L’incertitude quant à la stabilité à long terme des stocks de carbone terrestre ne signifie pas que la nature toute entière va « brûler ». Cela signifie que nous devons gérer les risques, et non les exclure. Prenons, par exemple, le critère de permanence récemment adopté de l’article 6.4 de l’Accord de Paris, qui assimile un « risque minimal » à un stockage pratiquement garanti sur 100 ans.
Selon cette méthode, la plupart des solutions fondées sur la nature sont exclues car les incertitudes s’accumulent au fil du temps. Le bon test est de savoir si les systèmes peuvent produire des avantages climatiques réels, progressifs et durables sur les périodes pertinentes – et si les risques sont pris en compte de manière transparente et continuellement réduits.
Tous les conseillers financiers enseignent la même leçon : diversifier pour gérer les risques et améliorer les rendements. La stratégie climatique n’est pas différente. Aucune approche – technologique ou fondée sur la nature – ne peut à elle seule fournir la rapidité, l’échelle et la robustesse dont nous avons besoin. Le sixième rapport d’évaluation du GIEC confirme que les solutions fondées sur la nature, en particulier les forêts, peuvent combler de manière rentable une part significative du déficit d’ambition à court terme – de l’ordre de 4 à 6 gigatonnes de dioxyde de carbone par an d’ici 2030.
Cela constitue un formidable atout climatique s’il est géré avec intégrité et garanties sociales. C’est aussi une condition nécessaire au succès de l’Accord de Paris.
L’approche de portefeuille adapte les instruments aux horizons temporels, couvre les risques systématiques et maximise les co-bénéfices. Le stockage géologique permanent devrait être prioritaire pour les tâches restant difficiles à atténuer et les besoins d’élimination véritablement permanents ; Les solutions climatiques naturelles hautement intégrées doivent désormais être accélérées pour faire face aux lourdes tâches à court terme qui réduisent le pic de réchauffement climatique et maintiennent les points de basculement hors de portée.
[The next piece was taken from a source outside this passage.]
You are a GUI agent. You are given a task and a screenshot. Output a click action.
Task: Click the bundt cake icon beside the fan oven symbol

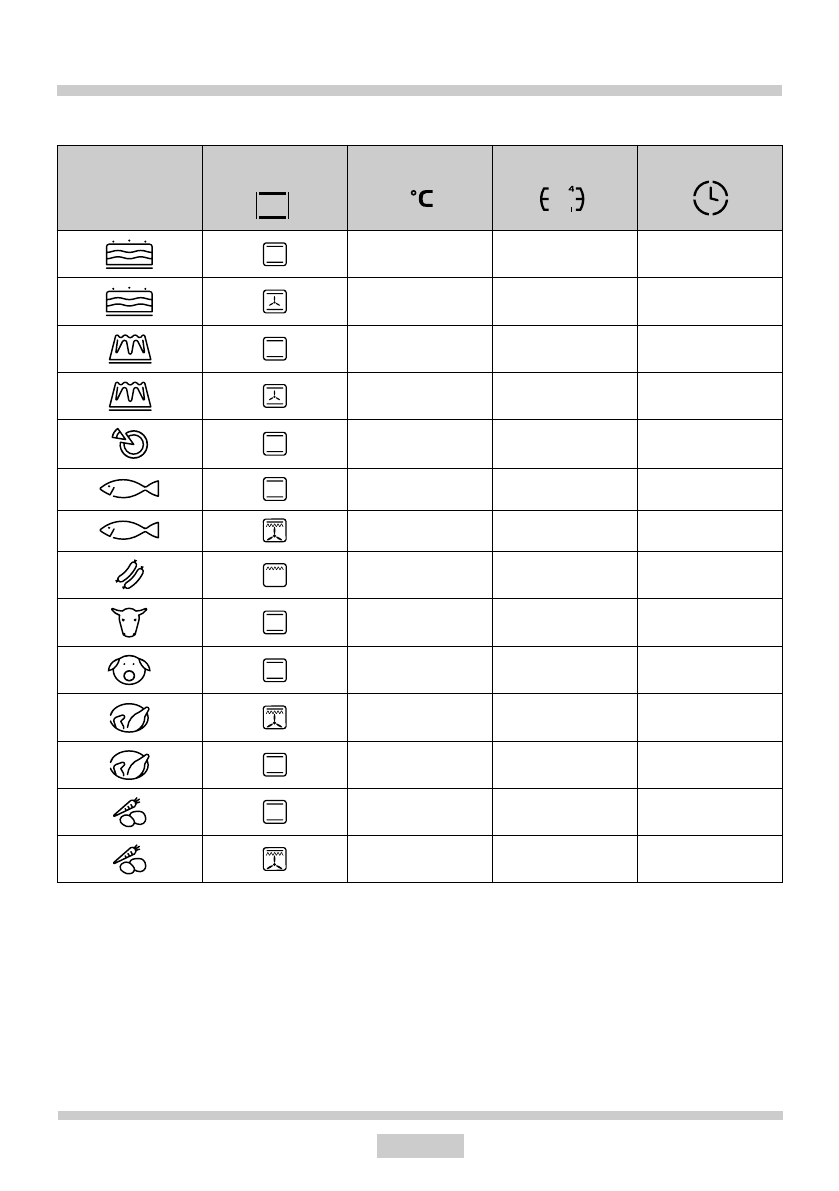coord(129,396)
Si une branche affiche de mauvais résultats, d’autres continuent de fournir des avantages climatiques. En investissant dans la nature, les communautés obtiennent des gains en matière d’adaptation, de biodiversité et de développement que le stockage pur ne peut pas fournir.
La politique doit suivre le rythme de cette réalité. L’intégrité et la surveillance doivent être renforcées dans toutes les solutions permettant aux marchés de fonctionner en toute confiance : des bases de référence solides, une comptabilité prudente, des réserves crédibles, une assurance contre les risques de retournement, des mesures, des rapports et des vérifications de haute qualité et des règles de responsabilité claires.
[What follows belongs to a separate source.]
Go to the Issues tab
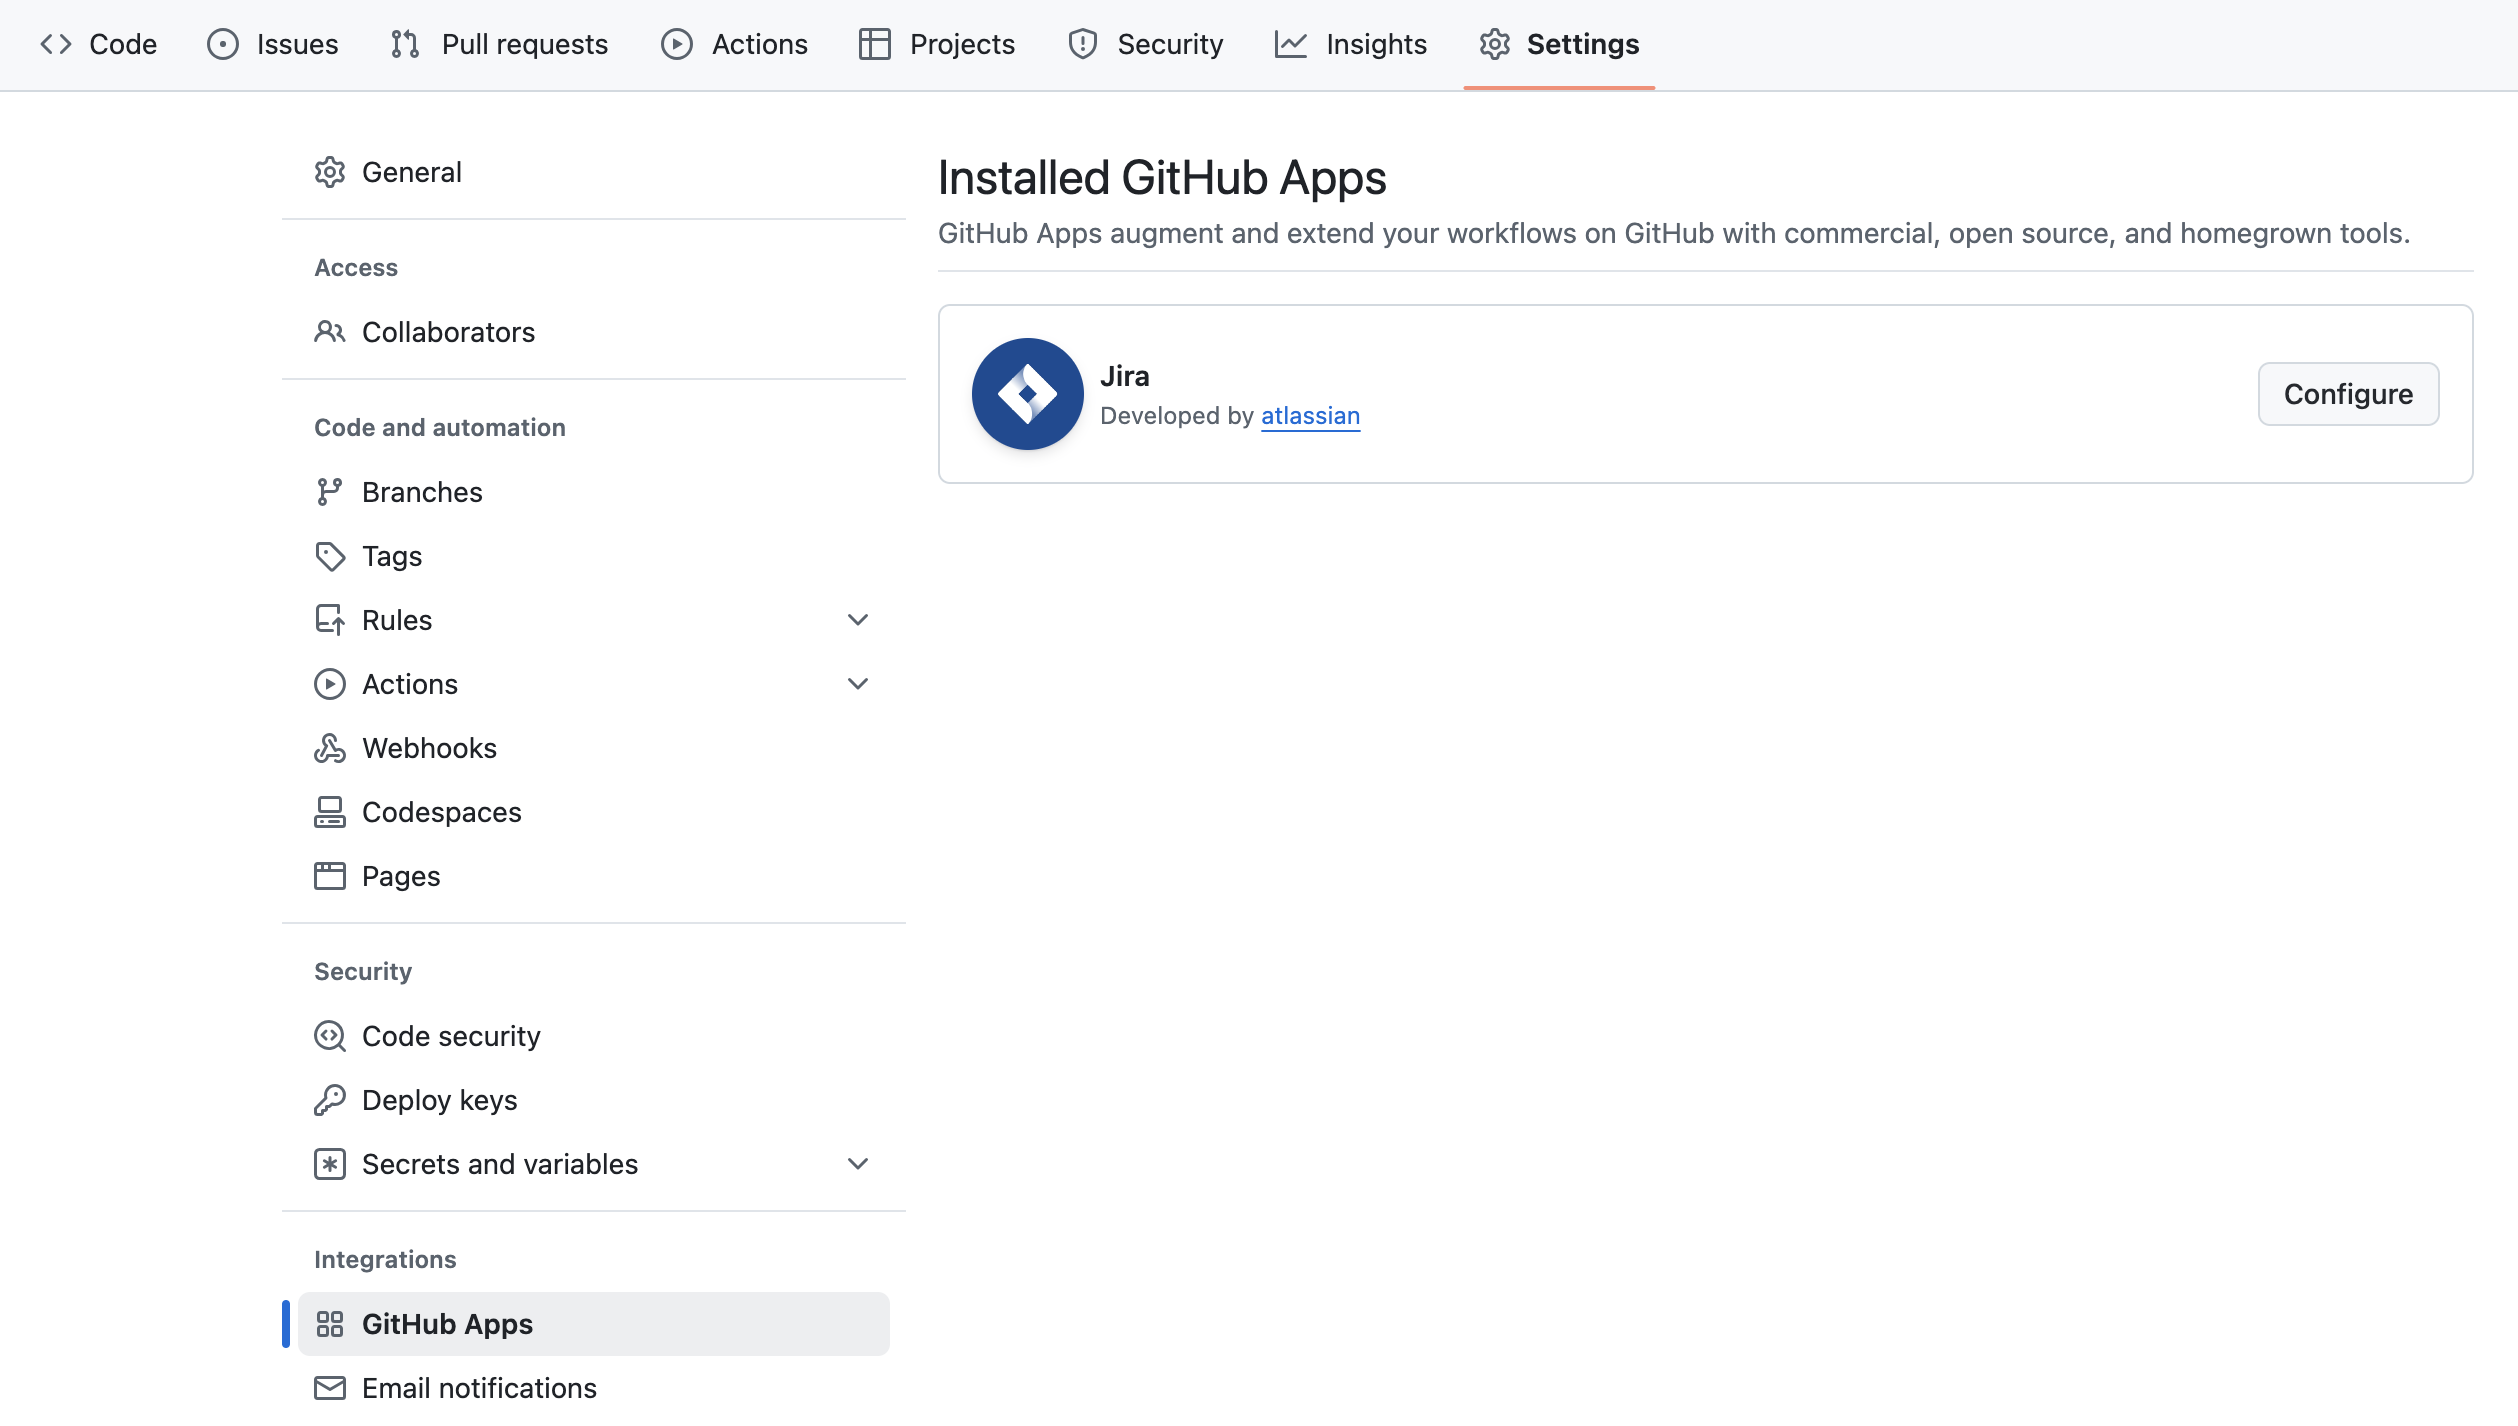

Les normes devraient s’éloigner des définitions pratiquement impossibles du « risque minimal » et s’orienter vers la reconnaissance de la valeur décennale du climat, ce qui nécessite de solides garanties et le recours à des portefeuilles d’investissement diversifiés. Les gouvernements devraient stimuler l’innovation sur toute la gamme des solutions plutôt que de choisir les gagnants ; Des cadres technologiquement neutres qui récompensent les résultats climatiques vérifiés – et qui reconnaissent des modèles de robustesse différents mais complémentaires – dirigeront les capitaux là où ils seront le plus bénéfiques.
La science ne nous permet pas d’attendre des solutions parfaites. Il prône une approche du « tout, partout, à la fois » et l’applique à bon escient. Les nouvelles estimations de stockage devraient concentrer les esprits et non alimenter le fatalisme. La rareté est un guide stratégique : utiliser la capacité géologique là où elle offre la plus grande valeur à long terme, et intensifier dès maintenant des actions hautement intégrées basées sur la nature et axées sur la demande pour inverser la courbe au cours de cette décennie et réduire les risques de points de basculement dangereux.
Voilà à quoi ressemble un portefeuille climatique judicieux et diversifié.
Nous ne résoudrons pas une crise multidimensionnelle avec un seul levier. Nous résoudrons ce problème en utilisant tous les outils fiables à la fois, avec intégrité, urgence et parti pris pour l’apprentissage.
La boîte à outils est pleine. Il est temps de l’utiliser.